Chapter 7. The Examination.

No sooner had Villefort left the salon, than he assumed the grave air of a man who holds the balance of life and death in his hands. Now, in spite of the nobility of his countenance, the command of which, like a finished actor, he had carefully studied before the glass, it was by no means easy for him to assume an air of judicial severity. Except the recollection of the line of politics his father had adopted, and which might interfere, unless he acted with the greatest prudence, with his own career, Gerard de Villefort was as happy as a man could be. Already rich, he held a high official situation, though only twenty-seven. He was about to marry a young and charming woman, whom he loved, not passionately, but reasonably, as became a deputy attorney of the king; and besides her personal attractions, which were very great, Mademoiselle de Saint-Meran's family possessed considerable political influence, which they would, of course, exert in his favor. The dowry of his wife amounted to fifty thousand crowns, and he had, besides, the prospect of seeing her fortune increased to half a million at her father's death. These considerations naturally gave Villefort a feeling of such complete felicity that his mind was fairly dazzled in its contemplation.

At the door he met the commissary of police, who was waiting for him. The sight of this officer recalled Villefort from the third heaven to earth; he composed his face, as we have before described, and said, "I have read the letter, sir, and you have acted rightly in arresting this man; now inform me what you have discovered concerning him and the conspiracy."

"We know nothing as yet of the conspiracy, monsieur; all the papers found have been sealed up and placed on your desk. The prisoner himself is named Edmond Dantes, mate on board the three-master the Pharaon, trading in cotton with Alexandria and Smyrna, and belonging to Morrel & Son, of Marseilles."

"Before he entered the merchant service, had he ever served in the marines?"

"Oh, no, monsieur, he is very young."

"How old?"

"Nineteen or twenty at the most."

At this moment, and as Villefort had arrived at the corner of the Rue des Conseils, a man, who seemed to have been waiting for him, approached; it was M. Morrel.

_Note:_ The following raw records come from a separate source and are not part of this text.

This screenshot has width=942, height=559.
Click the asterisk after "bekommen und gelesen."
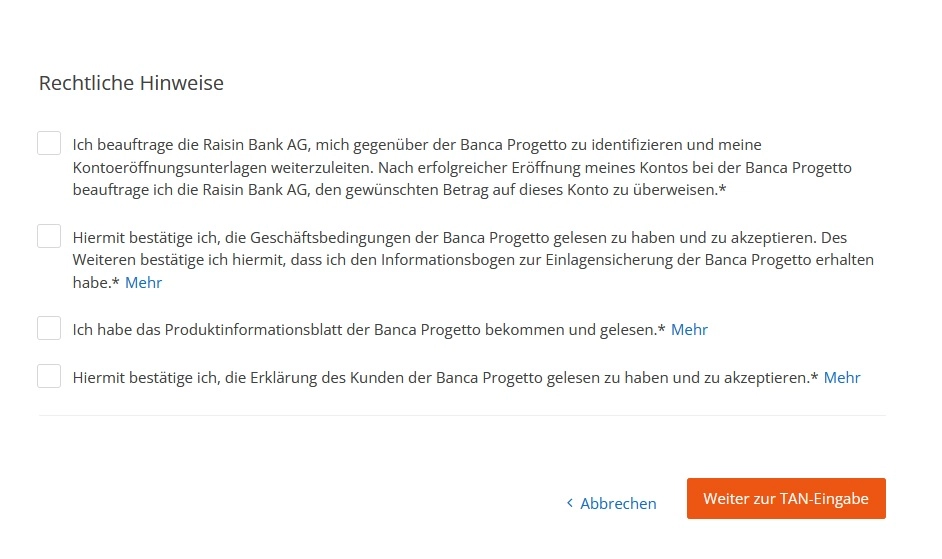[662, 330]
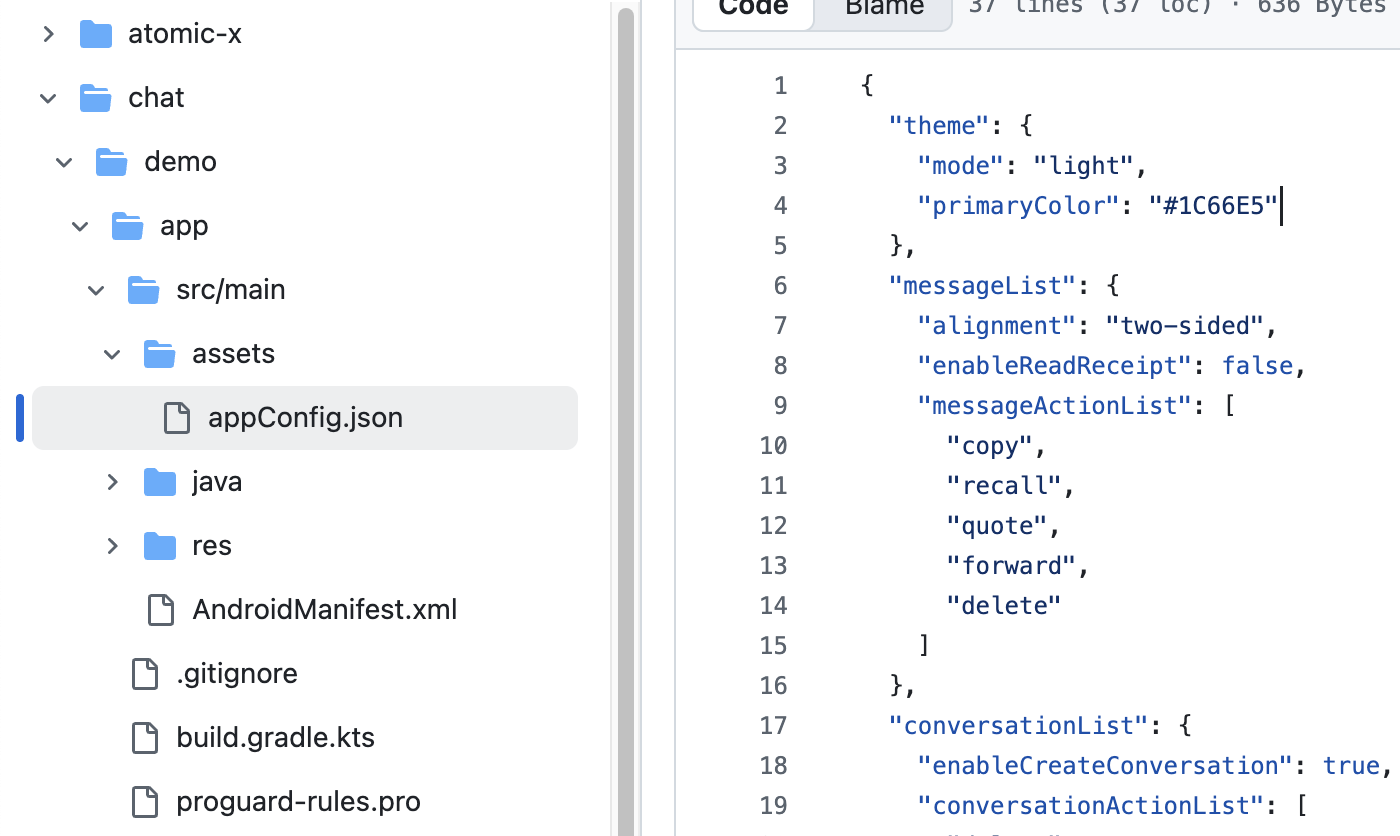Switch to the Blame tab
The image size is (1400, 836).
(884, 8)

"Ah, M. de Villefort," cried he, "I am delighted to see you. Some of your people have committed the strangest mistake—they have just arrested Edmond Dantes, mate of my vessel."

"I know it, monsieur," replied Villefort, "and I am now going to examine him."

"Oh," said Morrel, carried away by his friendship, "you do not know him, and I do. He is the most estimable, the most trustworthy creature in the world, and I will venture to say, there is not a better seaman in all the merchant service. Oh, M. de Villefort, I beseech your indulgence for him."

Villefort, as we have seen, belonged to the aristocratic party at Marseilles, Morrel to the plebeian; the first was a royalist, the other suspected of Bonapartism. Villefort looked disdainfully at Morrel, and replied,—

"You are aware, monsieur, that a man may be estimable and trustworthy in private life, and the best seaman in the merchant service, and yet be, politically speaking, a great criminal. Is it not true?"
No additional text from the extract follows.